Come variano le valutazioni e i valori

Tra le maggiori eredità che la pandemia lascia al retail, senz’altro spicca la più costruttiva e necessaria collaborazione tra landlord e tenant. Le varie chiusure obbligate, l’aumento esponenziale dell’e-commerce, l’assenza, o quasi, dei turisti internazionali e la conseguente perdita di redditività hanno spinto a un inevitabile confronto tra retailer e proprietari degli immobili. Inducendoli, sempre più, a lavorare in partnership e a studiare insieme concept e soluzioni migliori. Una collaborazione portata avanti anche nella definizione degli affitti: dagli step rent agli sconti annuali fino ai cash contributivi per aiutare il fit out del negozio, mantenendo però sempre intatto il canone a regime.
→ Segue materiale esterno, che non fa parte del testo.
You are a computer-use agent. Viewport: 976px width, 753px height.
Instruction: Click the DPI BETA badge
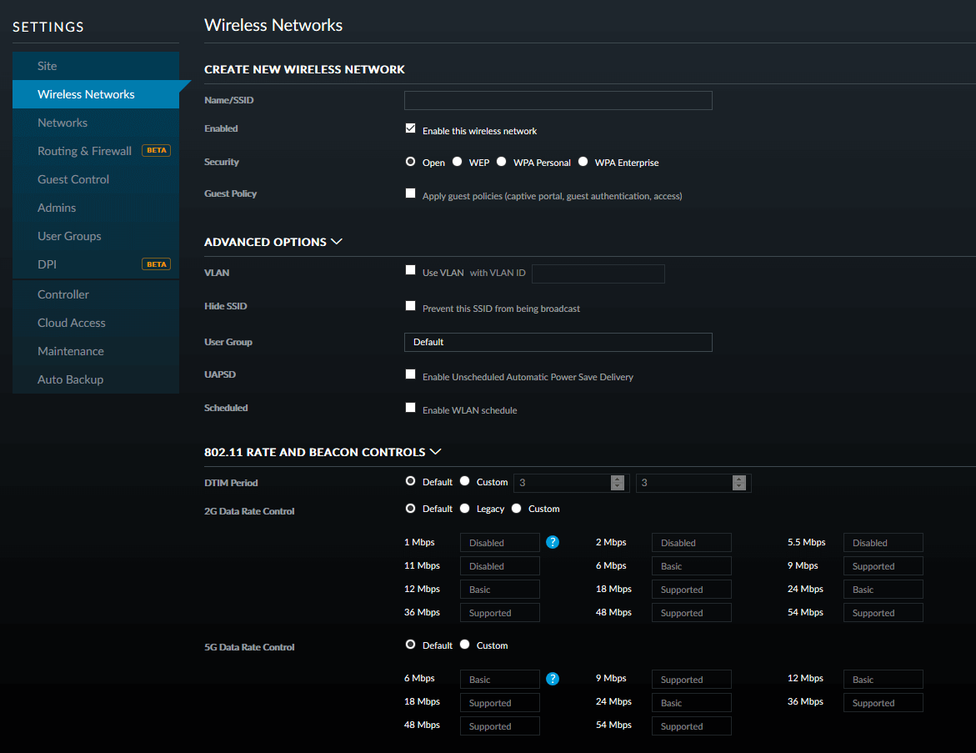[x=156, y=264]
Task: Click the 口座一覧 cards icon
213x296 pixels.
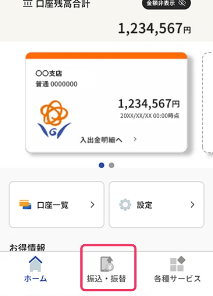Action: click(x=25, y=205)

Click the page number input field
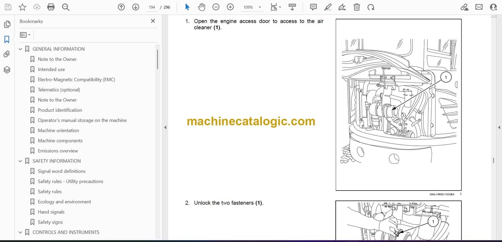pyautogui.click(x=152, y=7)
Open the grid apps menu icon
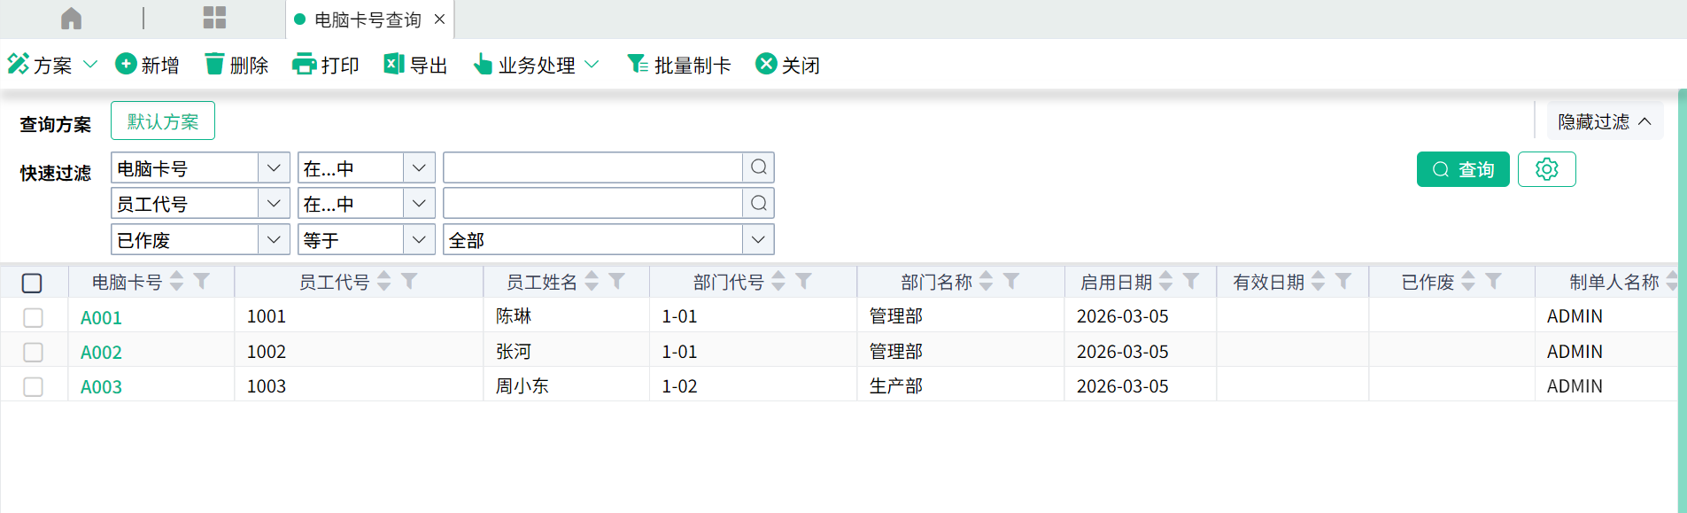 point(214,19)
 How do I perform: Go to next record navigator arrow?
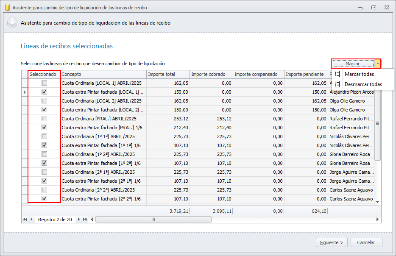(78, 220)
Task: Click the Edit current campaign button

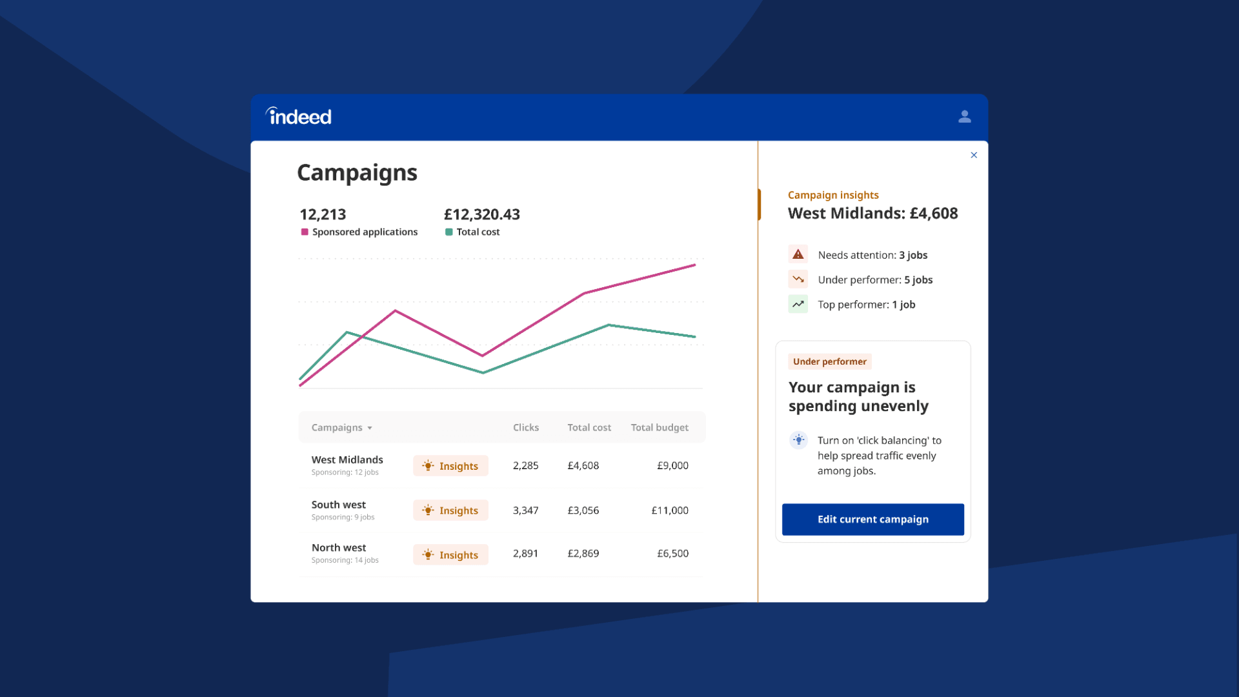Action: pos(872,519)
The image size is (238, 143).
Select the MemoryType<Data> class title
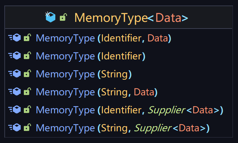(x=131, y=18)
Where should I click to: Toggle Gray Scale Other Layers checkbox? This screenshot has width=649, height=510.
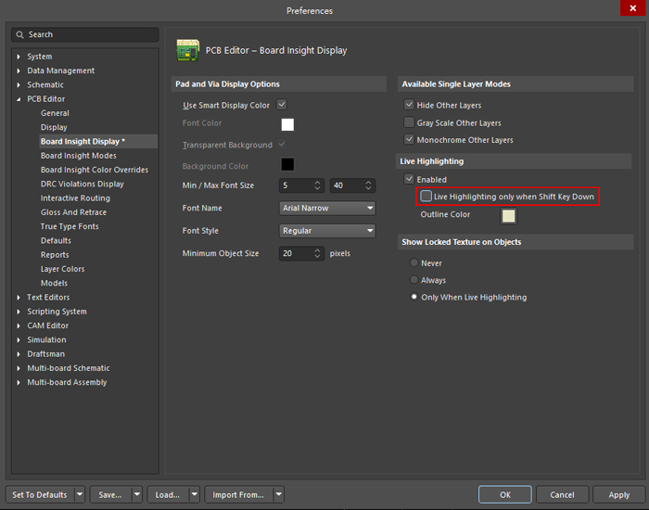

Con l’introduzione a volte del turnover rent, basato su una quota fissa più una percentuale sul fatturato, in alcuni casi riducibile alla sola quota sulle vendite. In generale, è possibile adottare anche un approccio flessibile in termini sia di durata sia di canone contrattuale, permettendo ai retailer di utilizzare formule, a loro volta, più flessibili come i pop-up store e sperimentare nuovi format sempre più basati su esperienza e intrattenimento. Perché se, inevitabilmente, adesso i landlord sono molto più attenti a selezionare i conduttori valutando cash flow, effort rate e qualità del business model, i tenant più avveduti hanno compreso che devono creare un vero motivo per far tornare i clienti in negozio. Il mix vincente? Location, concept ed experience. Da questi elementi dipenderà sempre più il valore di un asset retail.